The Theatre at Pompeii, however, is a proof that as early as the second century B.C., in at least one Campanian city, dramatic representations of a high order were given. Here, perhaps, as at Athens, they were associated with the worship of Dionysus; for the satyrs were companions of the Wine-god, and the head of a satyr, carved in tufa, still projects from the keystone of the arch at the outer end of one of the vaulted passages leading to the orchestra. Greek verse, and native verse modelled after the Greek, must have gained a hearing at Pompeii, and the works of Oscan poets—not a line of which has come down to us—must have stirred the hearts of the people long before Livius Andronicus, and Naevius, who brought inspiration from his Campanian home, produced their dramas at Rome.

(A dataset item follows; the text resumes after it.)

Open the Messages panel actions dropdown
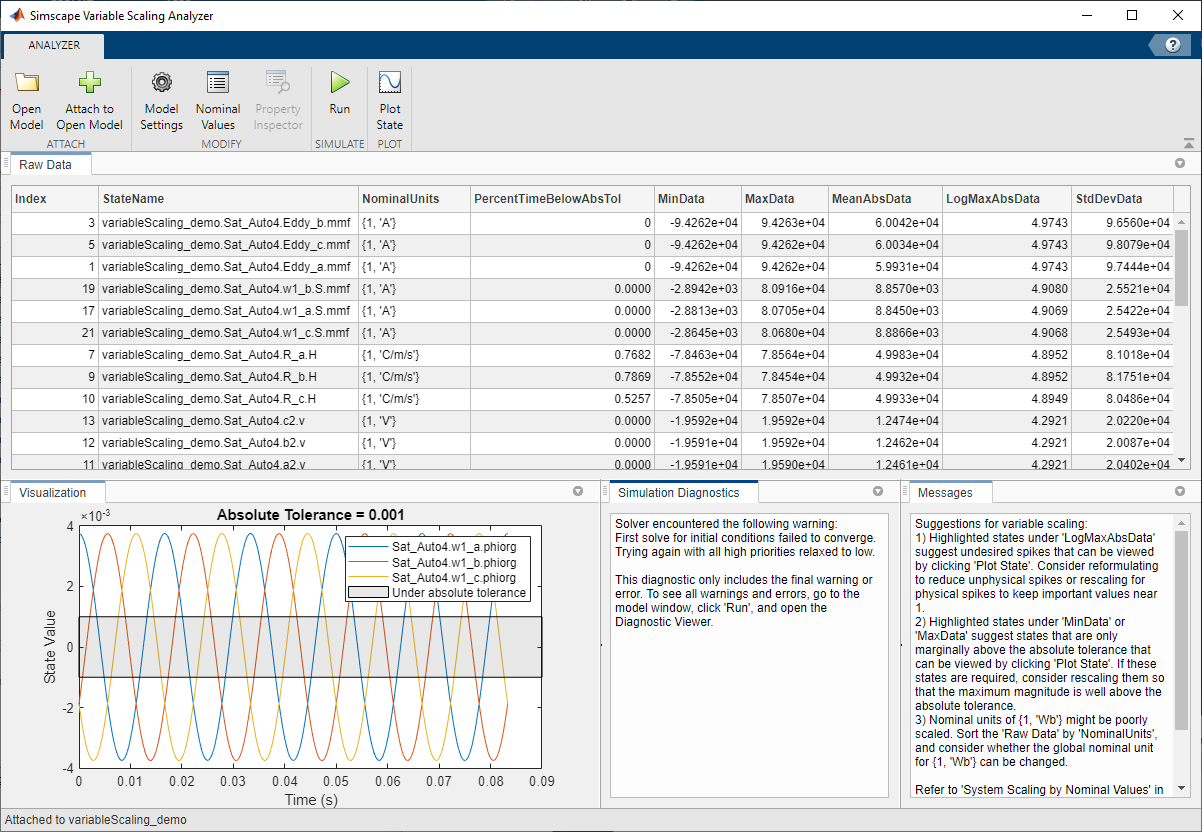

In describing the Theatre it will be best to take up in order the three main divisions common to Greek and Roman buildings of this class: the cavea, the large outer part shaped somewhat like half a funnel, containing seats for spectators; the orchestra, the small semicircular portion enclosed by the cavea, with an entrance, parodos, on either side; and the stage, facing the orchestra and the cavea. The accompanying illustrations give a plan ([Fig. 64]), and a view of the ruins in their present condition ([Fig. 65]); the exterior as seen from the south is shown in [Fig. 61].
The cavea afforded seats for about five thousand persons. The greater part of it, from the orchestra to the vaulted corridor under the summa cavea ([Fig. 64], 6), lies on the slope of the hill; the floor of the corridor is on a level with the Forum Triangulare.